#### PAGE TEXT
----
Last spring I sat down to create a third edition of The Freedom Outlaws Handbook.
I knew major updates would be needed, particularly in the areas of freedom technology and privacy. Eleven years had passed. Tech changes. Ventures fail. Laws tighten. Rarely, laws loosen (but it does happen). I was prepared for that.
I wasn’t prepared for devastation. But devastation confronted me as I attempted to revise item after item. Mere rewrites were futile. Mere replacements didn’t exist.
Site after site, option after option had disappeared. Sometimes they’d merely disappeared, broke, obsolete, unable to deliver on their promises, or neglected because they didn’t produce enough for their owners. Perfectly natural creative destruction. Perfectly common in a rapidly changing world.
Other times, businesses had been shut down by the feds, their creators arrested. Or entrepreneurs shuttered operations because government threats or diktats created unacceptable risks. Services (both online and offline) that were shiny new in 2007 had been rendered useless by advances in the surveillance state. Independent websites had been consumed by megatech, and thereby put in service to the omni-marketing state.
And nothing had replaced them. Or where there was a replacement it was either offshore — because the U.S. is so hostile to privacy — or the replacement was known to be compromised.
After a few hours, I put the project aside.
----
#### PROVIDED MATERIAL
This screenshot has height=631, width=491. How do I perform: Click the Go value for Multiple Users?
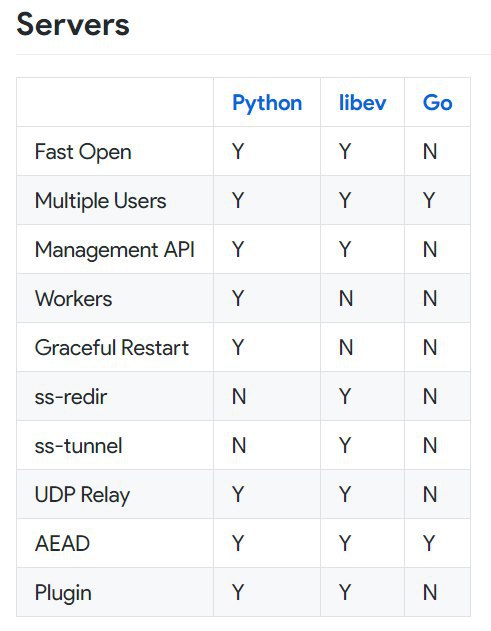pyautogui.click(x=429, y=200)
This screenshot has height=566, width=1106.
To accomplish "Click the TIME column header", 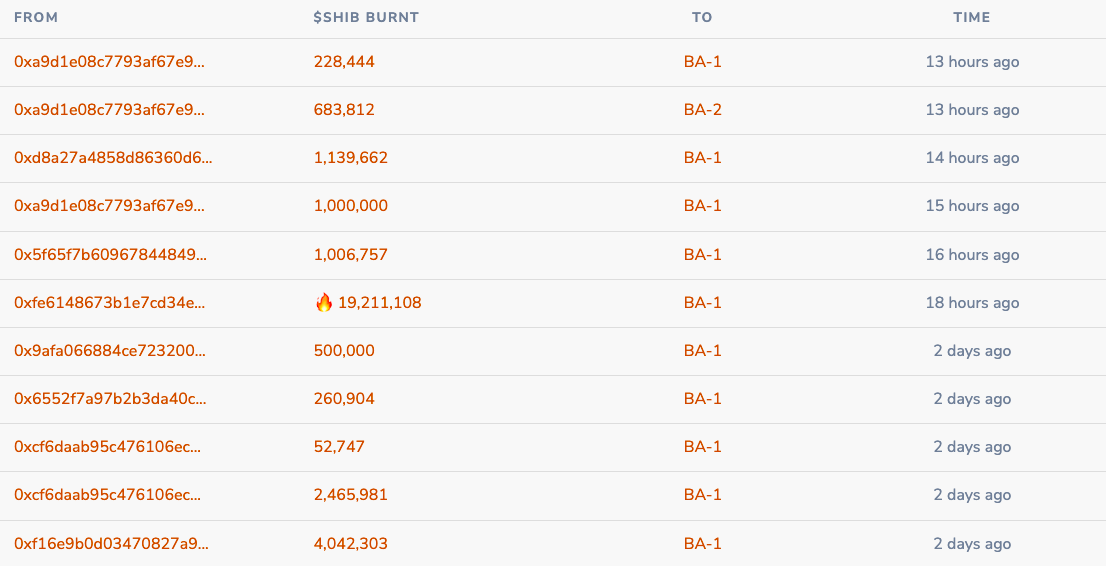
----
From the passage on revising the handbook, transcribe verbatim the stretch from "I knew major" through "rapidly changing world.". The listing was drawn from a separate source.

#### OUTPUT
I knew major updates would be needed, particularly in the areas of freedom technology and privacy. Eleven years had passed. Tech changes. Ventures fail. Laws tighten. Rarely, laws loosen (but it does happen). I was prepared for that.
I wasn’t prepared for devastation. But devastation confronted me as I attempted to revise item after item. Mere rewrites were futile. Mere replacements didn’t exist.
Site after site, option after option had disappeared. Sometimes they’d merely disappeared, broke, obsolete, unable to deliver on their promises, or neglected because they didn’t produce enough for their owners. Perfectly natural creative destruction. Perfectly common in a rapidly changing world.